British Airways’ owner IAG remained profitable in the first quarter of 2019 while rival European Airlines such as easyJet and Lufthansa reported quarterly losses. Profit after tax and exceptional items at IAG, however, fell 91 percent to £60.4 million year-on-year.

British Airways Chief Executive Willie Walsh told the Press Association: “In a quarter when European airlines were significantly affected by fuel and foreign exchange headwinds, market capacity impacting yield and the timing of Easter, we remained profitable and are reporting an operating profit of 135 million euros.”

Operating profit before exceptional items at British Airways fell 60 percent to £116.55 million in the first quarter of 2019. However, IAG which also operates other European airlines including Iberia, Air Lingus, and Vueling predicts that operating profit in 2019 will be in line with that of 2018 because of pressure from higher fuel prices, according to Reuters.

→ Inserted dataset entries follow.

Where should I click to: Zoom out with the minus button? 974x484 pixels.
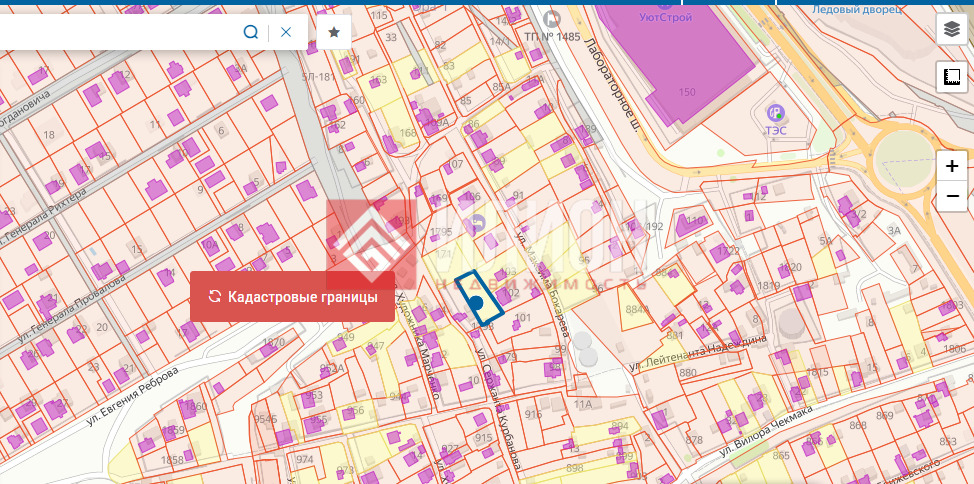952,196
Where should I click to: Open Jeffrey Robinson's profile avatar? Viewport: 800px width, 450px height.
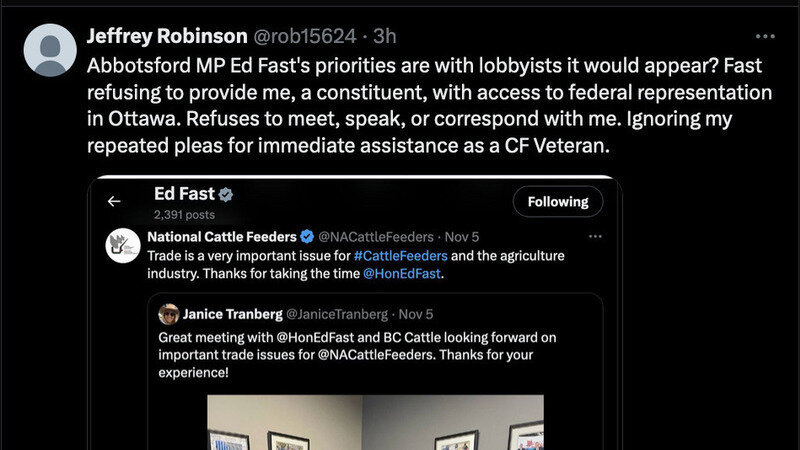coord(50,50)
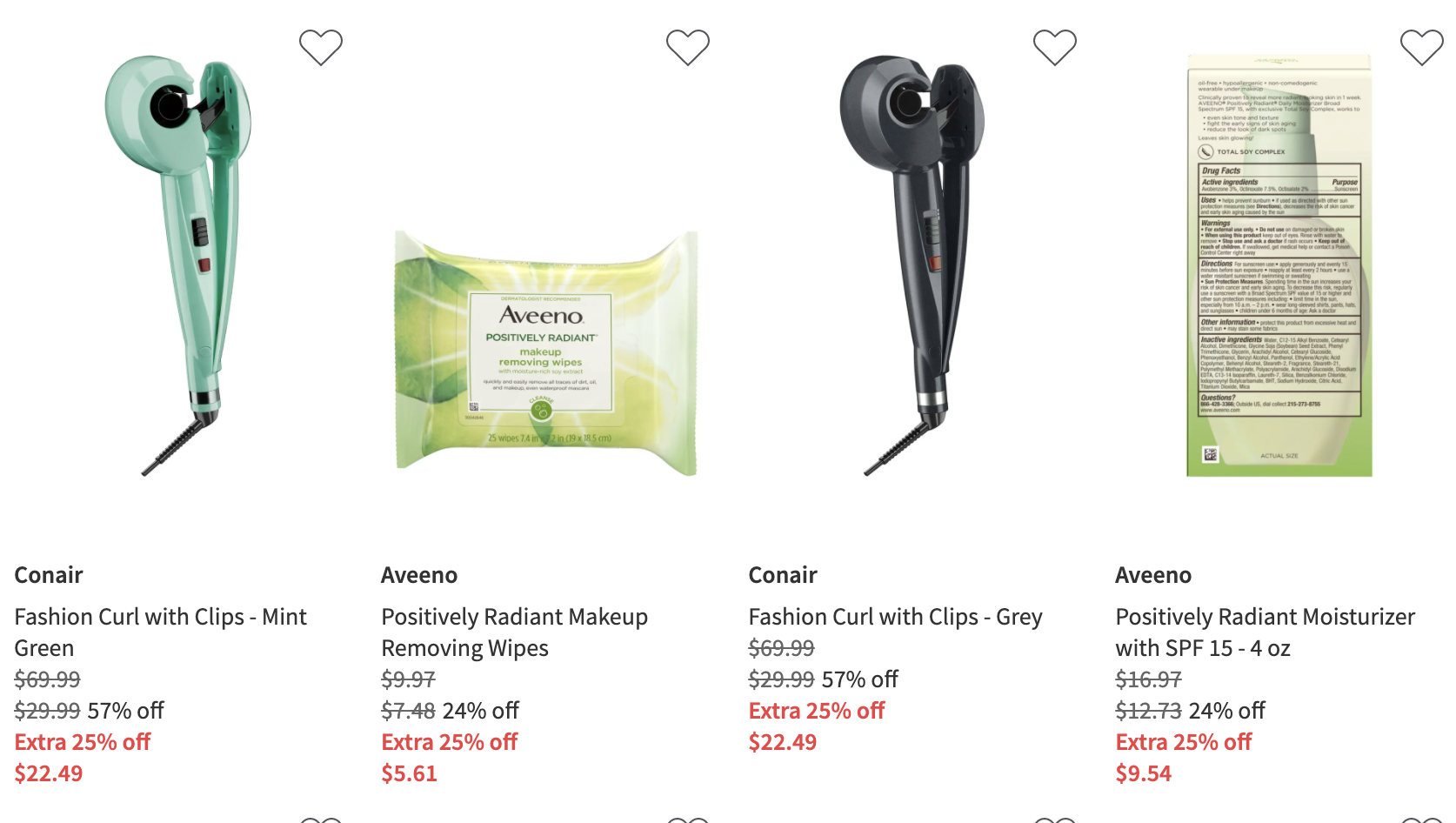Toggle wishlist heart for Aveeno Moisturizer SPF 15
The height and width of the screenshot is (823, 1456).
click(1422, 47)
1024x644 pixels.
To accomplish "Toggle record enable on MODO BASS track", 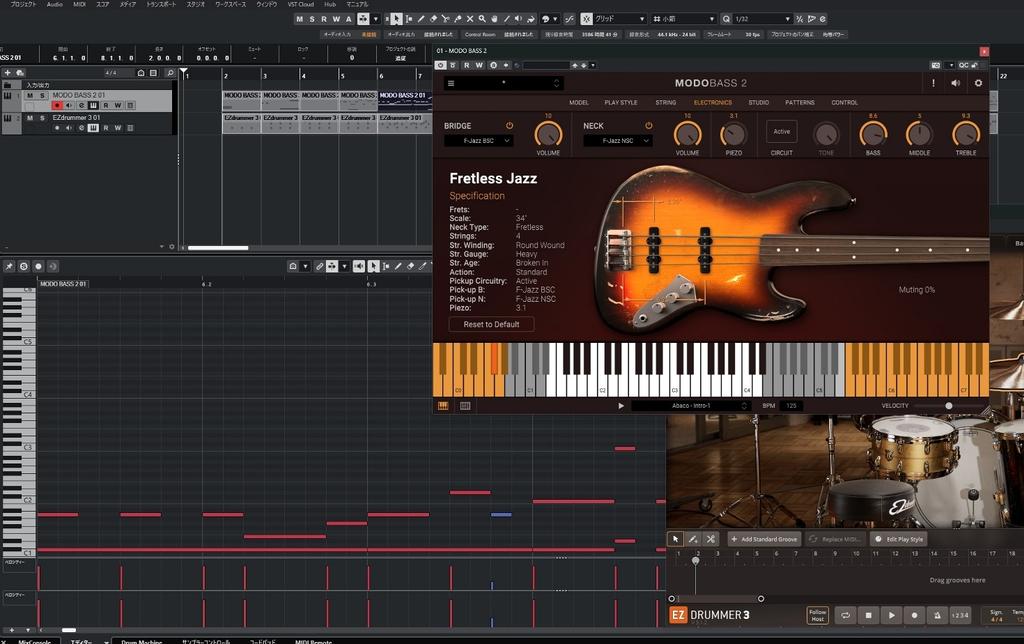I will coord(57,105).
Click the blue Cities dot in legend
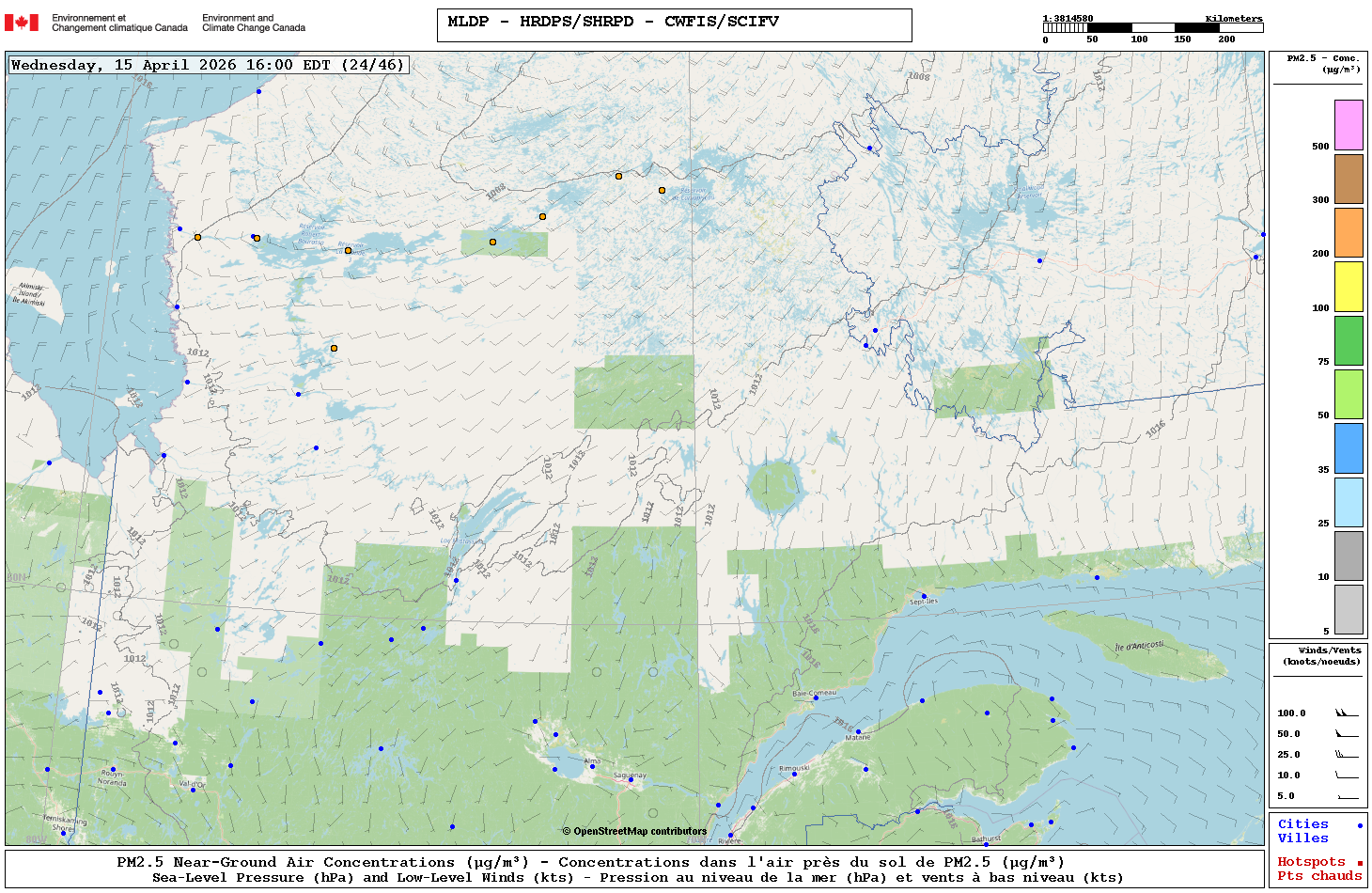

Analysts at RBC told Reuters that the results were good considering how other European airlines have fared and the lack of clarity over the actual date of the Brexit. “We can see no evidence of any Brexit impact in our results, and we see no evidence of it impacting on forward booking trends or behaviours,” Walsh was reported as saying by Reuters

Among European airlines, British Airways has stood out in terms of flights actually taking off as fuel prices surged. Ryan Air and easyJet were among the European airlines affected by the change in aviation market conditions. This, along with the ability to turn out a profit in difficult conditions makes British Airways better placed among European airlines to face the fuel price surge.

The airlines passenger numbers were up 7.3 percent to 9.85 million people during the month of April. Year to date, British Airways saw a 6.5 percent increase in passenger numbers.